Physico- Sensory Quality of Foxtail Millet (Setaria italica) Bran Enriched Muffins

Barbhai Mrunal1* D. and T.V. Hymavathi2
1PhD. Scholar, 2Professor and University Head,
Department of Foods and Nutrition, PGRC, Professor Jayashankar Telangana
State Agricultural University, Rajendranagar, Hyderabad
*Corresponding Author E-mail:
Received: 15.10.2020 | Revised: 26.11.2020 | Accepted: 30.11.2020 


Foxtail millet bran obtained during milling or dehulling of grains are usually thrown, underutilized or find utility as animal feed. Given the excellent nutritional profile, antioxidant potential and health benefits associated with foxtail millet bran it can be used in formulating value added snacks. Thus, present study aimed at designing and evaluating muffins developed from refined wheat flour with incorporation of foxtail millet bran at 0, 10, 15, 20, 25 and 30%. Sensory evaluation results disclose that there was no significant difference in scores of control and muffins up to 30% bran addition. All bran enriched muffins scored above 7 and were acceptable up to 30%. Physical properties revealed that insignificant increase in weight and decrease in height and baking rate loss was noted in bran enriched muffins. Overall, it can be concluded that foxtail bran can be used as potential ingredient in value addition of muffins.

Keywords: Bran, Minor millet, Physical properties, Sensory, Underutilized.

Full Text : PDF; Journal doi :

Cite this article: Mrunal, B.D., & Hymavathi, T. V. (2020). Physico- sensory quality of foxtail millet (Setaria italica) bran enriched muffins, Ind. J. Pure App. Biosci. 8(6), 28-33. doi:


Millets – small seeded, drought resistant, indigenous crops were forgotten due to after effect of green revolution (Gopalan, 2014 & Pandiyan et al., 2019). But with the understanding of agrarian, nutritional and health benefits provided by millets, they are again gaining lot of attention (Mishra et al., 2017 & Kumar et al., 2018). Millets are classified as major (sorghum and pearl) and minor (finger, foxtail, little, kodo, barnyard, proso, and browntop) millet. Foxtail millet is one such important millet known to be originated in China and is now grown widely in India, China, Russia, USA, Bangladesh and some parts of Europe (Sharma & Niranjan 2018 & Sharma et al., 2018). Foxtail millet is a good source of protein, fiber, minerals and antioxidants. The grain size is tiny and major part of total grain weight is husk contributing to 13.5%, bran and germ covering 1.5 – 2% (Dharmaraj et al., 2016 & Sharma & Niranjan 2018).
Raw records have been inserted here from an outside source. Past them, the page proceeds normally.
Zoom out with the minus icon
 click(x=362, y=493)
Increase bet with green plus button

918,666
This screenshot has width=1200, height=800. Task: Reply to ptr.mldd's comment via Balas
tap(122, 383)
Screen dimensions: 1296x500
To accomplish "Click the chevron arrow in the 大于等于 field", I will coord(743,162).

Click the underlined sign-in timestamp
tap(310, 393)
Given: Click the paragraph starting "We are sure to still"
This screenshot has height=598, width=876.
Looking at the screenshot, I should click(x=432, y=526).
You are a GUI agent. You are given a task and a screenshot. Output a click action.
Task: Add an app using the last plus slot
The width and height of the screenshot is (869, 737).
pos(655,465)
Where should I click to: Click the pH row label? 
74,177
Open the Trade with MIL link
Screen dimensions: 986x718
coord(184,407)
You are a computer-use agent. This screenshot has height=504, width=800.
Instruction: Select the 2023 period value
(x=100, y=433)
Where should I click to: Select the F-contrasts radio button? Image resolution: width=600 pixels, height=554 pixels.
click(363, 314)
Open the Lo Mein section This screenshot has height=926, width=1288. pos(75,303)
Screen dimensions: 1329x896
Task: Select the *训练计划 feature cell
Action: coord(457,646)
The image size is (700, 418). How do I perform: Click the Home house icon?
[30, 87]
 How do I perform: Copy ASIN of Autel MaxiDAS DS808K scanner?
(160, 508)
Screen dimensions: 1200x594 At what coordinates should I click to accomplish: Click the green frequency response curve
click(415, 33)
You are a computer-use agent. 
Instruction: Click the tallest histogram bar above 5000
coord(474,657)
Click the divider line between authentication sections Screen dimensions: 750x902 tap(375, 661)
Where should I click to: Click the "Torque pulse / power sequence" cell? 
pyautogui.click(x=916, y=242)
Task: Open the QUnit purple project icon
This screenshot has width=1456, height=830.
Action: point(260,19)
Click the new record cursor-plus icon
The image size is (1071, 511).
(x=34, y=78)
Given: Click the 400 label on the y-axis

Primary processing of millet like dehulling is essential to improve the cooking quality, acceptability and storage life but given its small size it is difficult, thus leads to major grain losses (Amadou et al., 2013 & Taylor 2016). Dehulling is mainly done to remove bran and it is usually discarded or used as animal feed (Amadou et al., 2011 & Guo et al., 2018). It is known fact that outer layer of cereal grain i.e. bran and bran rich fractions are rich source of nutrients, dietary fiber and antioxidant compounds contributing to various health benefits, thus it can be used as functional ingredient (Alan et al., 2012 & Patel, 2015).
            Similarly, millet bran obtained from millet processing can be employed as functional ingredient in value addition of various empty calorie foods.         Bran obtained during dehulling or milling of foxtail millet is good source of protein (12.49 – 12.93%), fat (9.39 – 9.63%), fiber (42.56 – 51.69%) and ash (7.50 – 7.78%) (Liang et al., 2010 & Amadou et al., 2011). Studies have reported that foxtail millet bran extracts are rich source of phytochemicals like polyphenols, flavonoids thus contributing to antioxidant capacity of bran (Amadou et al., 2011; Sridevi et al., 2011; Suma, & Urooj 2012 & Kumari et al., 2017). Antioxidant and dietary fiber complex in bran are associated with numerous health benefits like reducing the risk of obesity, hypoglycaemic effect, lowering cholesterol levels, and prevention of oxidative stress (Vitaglione et al., 2008 & Patel, 2015). It was also reported that 35 kDa protein extracted from foxtail millet bran have therapeutic benefits and can be exploited as effective therapeutic agents for patients suffering with colon cancer (Shan et al., 2014a & Shan et al., 2014b). Similarly, antioxidant activity of foxtail millet bran oil was found effective against preventing hepatic injuries caused by ethanol in mice (Pang et al., 2014). Another study indicated that bound polyphenols of inner shell (BPIS) from foxtail millet bran can be used as potential pro-oxidant agent against inflammation and colon cancer (Shi et al., 2015 & Shi et al., 2017).
Considering all these beneficial health effects foxtail millet bran can be used as nutraceutical and functional ingredient in food processing industry. But challenge of utilizing bran as functional ingredient without damaging the sensorial acceptability of products. In current scenario bakery products like muffins are preferred snacks in all age groups. But they lack nutrients as they are mainly composed of refined wheat flour, sugar and fat. Thus, in present study attempt was made to develop value added muffins by incorporation of foxtail millet bran.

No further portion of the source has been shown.